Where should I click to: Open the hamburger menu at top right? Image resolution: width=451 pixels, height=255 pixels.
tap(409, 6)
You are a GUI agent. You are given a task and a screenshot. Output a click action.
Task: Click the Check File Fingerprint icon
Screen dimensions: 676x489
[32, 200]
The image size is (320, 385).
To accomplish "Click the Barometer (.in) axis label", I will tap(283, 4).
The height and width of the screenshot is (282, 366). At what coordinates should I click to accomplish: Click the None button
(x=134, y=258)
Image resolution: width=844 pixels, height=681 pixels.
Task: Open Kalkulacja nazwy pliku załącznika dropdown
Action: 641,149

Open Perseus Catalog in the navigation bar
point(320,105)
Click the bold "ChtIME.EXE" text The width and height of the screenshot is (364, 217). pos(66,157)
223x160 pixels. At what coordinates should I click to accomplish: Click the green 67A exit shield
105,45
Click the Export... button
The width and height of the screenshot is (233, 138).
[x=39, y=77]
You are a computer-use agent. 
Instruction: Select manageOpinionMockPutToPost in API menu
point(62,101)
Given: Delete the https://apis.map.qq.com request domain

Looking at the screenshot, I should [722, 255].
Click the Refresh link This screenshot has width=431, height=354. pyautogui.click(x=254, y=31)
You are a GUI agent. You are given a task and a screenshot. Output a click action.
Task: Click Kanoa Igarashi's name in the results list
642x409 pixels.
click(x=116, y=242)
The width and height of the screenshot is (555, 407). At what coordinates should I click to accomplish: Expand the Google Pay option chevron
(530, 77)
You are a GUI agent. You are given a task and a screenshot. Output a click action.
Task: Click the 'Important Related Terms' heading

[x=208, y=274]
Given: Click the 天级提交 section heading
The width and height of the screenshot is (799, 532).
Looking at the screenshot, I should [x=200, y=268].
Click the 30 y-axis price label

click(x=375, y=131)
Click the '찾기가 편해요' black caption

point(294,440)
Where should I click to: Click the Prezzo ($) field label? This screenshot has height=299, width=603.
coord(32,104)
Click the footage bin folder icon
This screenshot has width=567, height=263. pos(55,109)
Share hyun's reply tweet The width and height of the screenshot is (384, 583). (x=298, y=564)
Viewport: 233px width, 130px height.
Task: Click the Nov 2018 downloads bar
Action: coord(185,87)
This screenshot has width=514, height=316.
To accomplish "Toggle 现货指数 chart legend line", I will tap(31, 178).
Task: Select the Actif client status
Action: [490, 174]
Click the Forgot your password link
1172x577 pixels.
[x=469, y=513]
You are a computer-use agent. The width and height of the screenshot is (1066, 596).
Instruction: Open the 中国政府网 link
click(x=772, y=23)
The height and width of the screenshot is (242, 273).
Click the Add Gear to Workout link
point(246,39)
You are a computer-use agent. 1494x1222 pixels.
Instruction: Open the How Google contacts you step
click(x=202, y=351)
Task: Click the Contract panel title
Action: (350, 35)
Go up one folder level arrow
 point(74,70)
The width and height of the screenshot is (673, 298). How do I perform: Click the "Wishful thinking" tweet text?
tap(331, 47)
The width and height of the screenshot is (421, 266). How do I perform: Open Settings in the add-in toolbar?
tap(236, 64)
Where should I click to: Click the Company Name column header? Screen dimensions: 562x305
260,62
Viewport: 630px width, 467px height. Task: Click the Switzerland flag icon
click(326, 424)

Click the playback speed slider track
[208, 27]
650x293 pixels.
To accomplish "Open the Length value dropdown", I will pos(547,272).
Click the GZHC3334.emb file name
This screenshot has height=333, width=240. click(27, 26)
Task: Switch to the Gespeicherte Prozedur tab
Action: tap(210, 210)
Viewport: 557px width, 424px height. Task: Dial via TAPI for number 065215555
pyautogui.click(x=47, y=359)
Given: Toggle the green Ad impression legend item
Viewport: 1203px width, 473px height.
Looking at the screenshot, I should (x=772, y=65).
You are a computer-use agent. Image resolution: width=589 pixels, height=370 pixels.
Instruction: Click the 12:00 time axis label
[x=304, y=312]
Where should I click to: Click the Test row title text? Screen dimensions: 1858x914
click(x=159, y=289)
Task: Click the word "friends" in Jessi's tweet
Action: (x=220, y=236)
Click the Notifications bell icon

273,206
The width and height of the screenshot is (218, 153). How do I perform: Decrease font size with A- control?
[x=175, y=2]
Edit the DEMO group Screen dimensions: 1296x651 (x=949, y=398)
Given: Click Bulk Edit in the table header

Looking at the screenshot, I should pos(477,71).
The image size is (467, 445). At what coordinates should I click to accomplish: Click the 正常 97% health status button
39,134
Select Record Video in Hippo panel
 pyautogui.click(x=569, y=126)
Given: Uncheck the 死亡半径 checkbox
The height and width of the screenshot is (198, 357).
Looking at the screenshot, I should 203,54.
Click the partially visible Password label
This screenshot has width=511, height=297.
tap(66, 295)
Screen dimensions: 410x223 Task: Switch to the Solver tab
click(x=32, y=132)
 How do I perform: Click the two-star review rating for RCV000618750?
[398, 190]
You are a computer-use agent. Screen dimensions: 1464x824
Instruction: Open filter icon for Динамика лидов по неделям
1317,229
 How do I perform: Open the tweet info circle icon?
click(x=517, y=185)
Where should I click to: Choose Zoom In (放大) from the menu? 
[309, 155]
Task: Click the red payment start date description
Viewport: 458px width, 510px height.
===
**Exercise details**
Extract each record, keeping it identical to the original.

**Reply to the exercise**
Where should I click to: Open the hamburger menu at top right? Image resolution: width=451 pixels, height=255 pixels.
tap(409, 6)
You are a GUI agent. You are given a task and a screenshot. Output a click action.
Task: Click the Check File Fingerprint icon
Screen dimensions: 676x489
[32, 200]
The image size is (320, 385).
To accomplish "Click the Barometer (.in) axis label", I will tap(283, 4).
The height and width of the screenshot is (282, 366). At what coordinates should I click to accomplish: Click the None button
(x=134, y=258)
Image resolution: width=844 pixels, height=681 pixels.
Task: Open Kalkulacja nazwy pliku załącznika dropdown
Action: 641,149

Open Perseus Catalog in the navigation bar
point(320,105)
Click the bold "ChtIME.EXE" text The width and height of the screenshot is (364, 217). pos(66,157)
223x160 pixels. At what coordinates should I click to accomplish: Click the green 67A exit shield
105,45
Click the Export... button
The width and height of the screenshot is (233, 138).
[x=39, y=77]
You are a computer-use agent. 
Instruction: Select manageOpinionMockPutToPost in API menu
point(62,101)
Given: Delete the https://apis.map.qq.com request domain

Looking at the screenshot, I should [722, 255].
Click the Refresh link This screenshot has width=431, height=354. pyautogui.click(x=254, y=31)
You are a GUI agent. You are given a task and a screenshot. Output a click action.
Task: Click Kanoa Igarashi's name in the results list
642x409 pixels.
click(x=116, y=242)
The width and height of the screenshot is (555, 407). At what coordinates should I click to accomplish: Expand the Google Pay option chevron
(530, 77)
You are a GUI agent. You are given a task and a screenshot. Output a click action.
Task: Click the 'Important Related Terms' heading

[x=208, y=274]
Given: Click the 天级提交 section heading
The width and height of the screenshot is (799, 532).
Looking at the screenshot, I should [x=200, y=268].
Click the 30 y-axis price label

click(x=375, y=131)
Click the '찾기가 편해요' black caption

point(294,440)
Where should I click to: Click the Prezzo ($) field label? This screenshot has height=299, width=603.
coord(32,104)
Click the footage bin folder icon
This screenshot has width=567, height=263. pos(55,109)
Share hyun's reply tweet The width and height of the screenshot is (384, 583). (x=298, y=564)
Viewport: 233px width, 130px height.
Task: Click the Nov 2018 downloads bar
Action: coord(185,87)
This screenshot has width=514, height=316.
To accomplish "Toggle 现货指数 chart legend line", I will tap(31, 178).
Task: Select the Actif client status
Action: [490, 174]
Click the Forgot your password link
1172x577 pixels.
[x=469, y=513]
You are a computer-use agent. The width and height of the screenshot is (1066, 596).
Instruction: Open the 中国政府网 link
click(x=772, y=23)
The height and width of the screenshot is (242, 273).
Click the Add Gear to Workout link
point(246,39)
You are a computer-use agent. 1494x1222 pixels.
Instruction: Open the How Google contacts you step
click(x=202, y=351)
Task: Click the Contract panel title
Action: (350, 35)
Go up one folder level arrow
 point(74,70)
The width and height of the screenshot is (673, 298). How do I perform: Click the "Wishful thinking" tweet text?
tap(331, 47)
The width and height of the screenshot is (421, 266). How do I perform: Open Settings in the add-in toolbar?
tap(236, 64)
Where should I click to: Click the Company Name column header? Screen dimensions: 562x305
260,62
Viewport: 630px width, 467px height. Task: Click the Switzerland flag icon
click(326, 424)

Click the playback speed slider track
[208, 27]
650x293 pixels.
To accomplish "Open the Length value dropdown", I will pos(547,272).
Click the GZHC3334.emb file name
This screenshot has height=333, width=240. click(27, 26)
Task: Switch to the Gespeicherte Prozedur tab
Action: tap(210, 210)
Viewport: 557px width, 424px height. Task: Dial via TAPI for number 065215555
pyautogui.click(x=47, y=359)
Given: Toggle the green Ad impression legend item
Viewport: 1203px width, 473px height.
Looking at the screenshot, I should (x=772, y=65).
You are a computer-use agent. Image resolution: width=589 pixels, height=370 pixels.
Instruction: Click the 12:00 time axis label
[x=304, y=312]
Where should I click to: Click the Test row title text? Screen dimensions: 1858x914
click(x=159, y=289)
Task: Click the word "friends" in Jessi's tweet
Action: (x=220, y=236)
Click the Notifications bell icon

273,206
The width and height of the screenshot is (218, 153). How do I perform: Decrease font size with A- control?
[x=175, y=2]
Edit the DEMO group Screen dimensions: 1296x651 (x=949, y=398)
Given: Click Bulk Edit in the table header

Looking at the screenshot, I should pos(477,71).
The image size is (467, 445). At what coordinates should I click to accomplish: Click the 正常 97% health status button
39,134
Select Record Video in Hippo panel
 pyautogui.click(x=569, y=126)
Given: Uncheck the 死亡半径 checkbox
The height and width of the screenshot is (198, 357).
Looking at the screenshot, I should 203,54.
Click the partially visible Password label
This screenshot has width=511, height=297.
tap(66, 295)
Screen dimensions: 410x223 Task: Switch to the Solver tab
click(x=32, y=132)
 How do I perform: Click the two-star review rating for RCV000618750?
[398, 190]
You are a computer-use agent. Screen dimensions: 1464x824
Instruction: Open filter icon for Динамика лидов по неделям
1317,229
 How do I perform: Open the tweet info circle icon?
click(x=517, y=185)
Where should I click to: Choose Zoom In (放大) from the menu? 
[309, 155]
Task: Click the red payment start date description
Viewport: 458px width, 510px height.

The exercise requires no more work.